At some point during the production of this book Stone lost her sight and her daughter Abigail did the corrections and proofreading, reading to her.
Stone's Wikipedia entry records a conversation she had with the journalist and novelist Elizabeth Gilbert in which Stone relates the experience of "catching a poem:"
"As [Stone] was growing up in rural Virginia, she would be out, working in the fields and she would feel and hear a poem coming at her from over the landscape. It was like a thunderous train of air and it would come barrelling down at her over the landscape. And when she felt it coming...cause it would shake the earth under her feet, she knew she had only one thing to do at that point. That was to, in her words, "run like hell" to the house as she would be chased by this poem.
The whole deal was that she had to get to a piece of paper fast enough so that when it thundered through her, she could collect it and grab it on the page. Other times she wouldn't be fast enough, so she would be running and running, and she wouldn't get to the house, and the poem would barrel through her and she would miss it, and it would "continue on across the landscape looking for another poet".

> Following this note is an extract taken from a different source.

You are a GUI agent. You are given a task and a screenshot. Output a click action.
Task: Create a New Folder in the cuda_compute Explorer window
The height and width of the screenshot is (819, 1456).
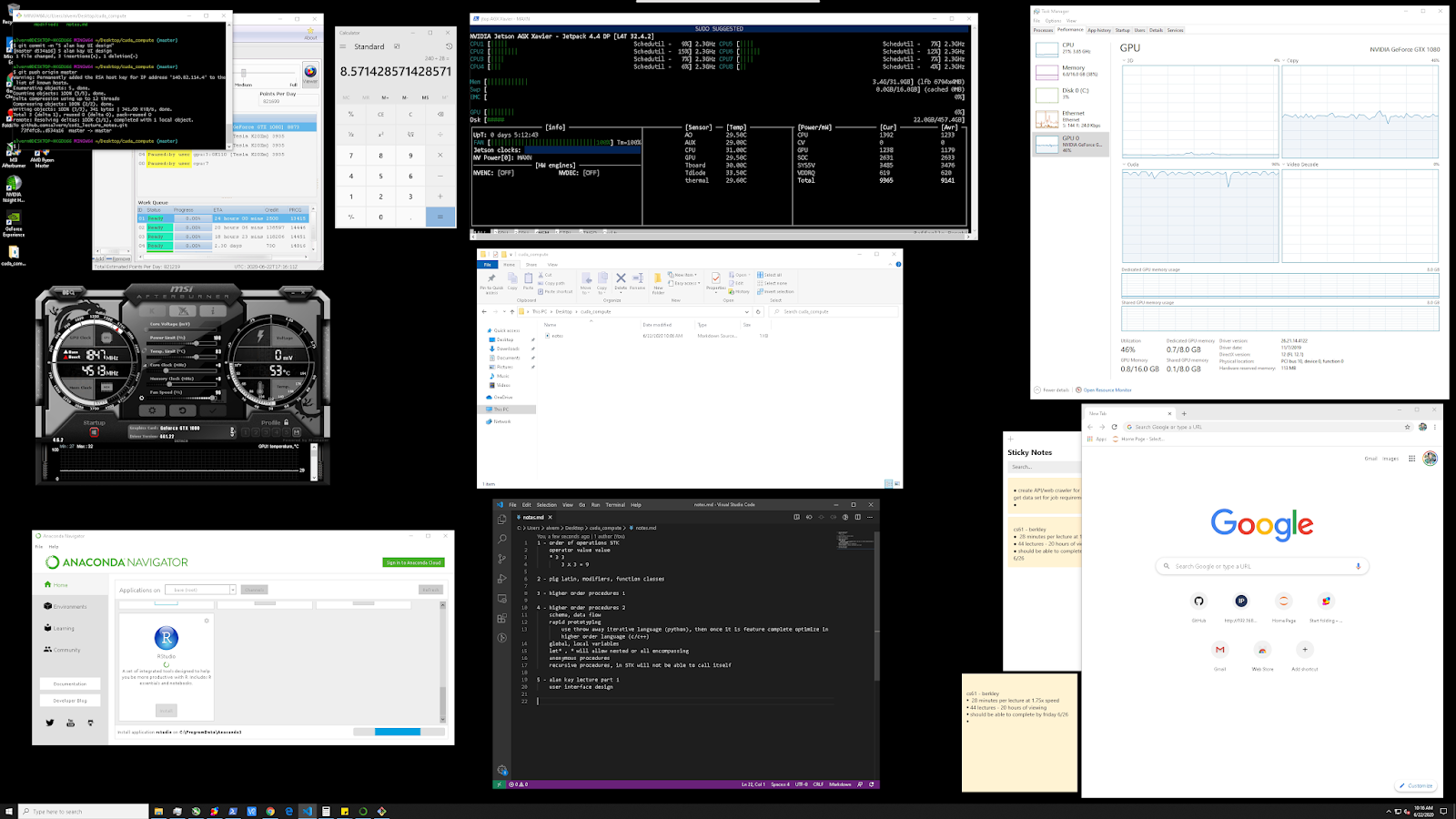coord(657,282)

And then there were these times, there were moments where she would almost miss it. She is running to the house and is looking for the paper and the poem passes through her. She grabs a pencil just as it's going through her and she would reach out with her other hand and she would catch it. She would catch the poem by its tail and she would pull it backwards into her body as she was transcribing on the page. In those instances, the poem would come up on the page perfect and intact, but backwards, from the last word to the first."
If you would like to hear Gilbert relate this conversation, please listen to Gilbert's TED talk in which she talks about where creativity comes from.
And here is one of Stone's poems from this book:
Seed
Corn is universal,
so like a Roman senator.
Its truths are silk tassels.
True its ears are sometimes
rotten, impure.
But it aspires in vast acres,
to conspire with every pollinator
and to bear for the future
in its yellow hair.
And what are your aspirations,
oh my dears,
who will wear into tatters
like the dry sheaves
left standing, stuttering
in November's wind;
my Indian corn, my maize,
my seeds for a ruined world.
Oh my daughters.
Ruth Stone published thirteen books of poetry. She died in 2011.